Zur Politik taugte er nicht. Das wusste er schon früh, weil er als Kind zuerst lieber mit physikalischen Baukästen experimentiert hatte und dann als Jugendlicher aus Einzelteilen einen Jahrhunderte alten, mit Wasserstoff betriebenen Hydrokopter wieder lauffähig gemacht hatte. Damit hatte er, den Zorn des Vaters in Kauf nehmend, im Luftraum von Terranova einige verbotene Pirouetten gedreht. Lao war ein Tüftler und liebte nichts so sehr, wie mit seinem besten Freund und späteren Kommilitonen Jun Chou an technischen Geräten zu basteln oder Programme für sein Implantat zu schreiben. Mit solchen Programmen konnte er frei durch das virtuelle Weltall fliegen, wenn er nur seine Augen schloss. Jun hatte von Anfang an mit ihm zusammen die Akademie besucht und teilte viele seiner Interessen. Lao bewunderte Jun für sein mathematisches Genie und sein absolutes Gedächtnis, für das er sein Implantat gar nicht zu bemühen brauchte. Jun hingegen bewunderte Lao für seine Unerschrockenheit und seinen Mut. Manchmal schlug diese Bewunderung auch in Furcht um, dass Lao zu weit gehen könnte. Im Studium der Antriebstechnik ergänzten sich beide perfekt, indem Lao mit flammender Begeisterung immer die besten Ideen und Konzepte entwickelte, während Jun still die geometrischen Berechnungen anstellte, die in ihren Ansätzen oft unkonventionell waren.

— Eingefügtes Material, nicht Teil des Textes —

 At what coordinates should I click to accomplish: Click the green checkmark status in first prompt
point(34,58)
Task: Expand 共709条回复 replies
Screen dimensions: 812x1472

Doch diese Zeiten waren vorbei. Jun hatte eine Anstellung bei einem der wenigen noch unabhängigen Konstruktionsbüros gefunden und arbeitete, ohne dass ihn dies sonderlich gefordert hätte, an einem Entwurf für eine neue Transfergondel für den Verkehr innerhalb des Distrikts. Lao hatte sich bei einem Unternehmen beworben, dass für die Erschließung neuen Wohnraums den Meeresboden besser nutzbar machen wollte. Die Ironie, dass der ewige Sternengucker womöglich bald in den Tiefen der Meere im Schlamm versacken würde, war Lao nicht entgangen. Doch er musste etwas tun und eine Möglichkeit, seine Träume vom Weltall zu verwirklichen, sah er nicht. Er war ein Lingdao und dazu der einzige Statthalter und spätere Erbe des von allen verehrten Caius. Daher erwartete man viel vom ihm. Jede Woche des Müßiggangs spürte er den Druck stärker auf sich lasten.

Während Lao betrübt vor sich hinstarrte und ihm dabei ein Gefäß mit einem grünen Ale an den Lippen hing, kam Niobe auf die Dachterrasse.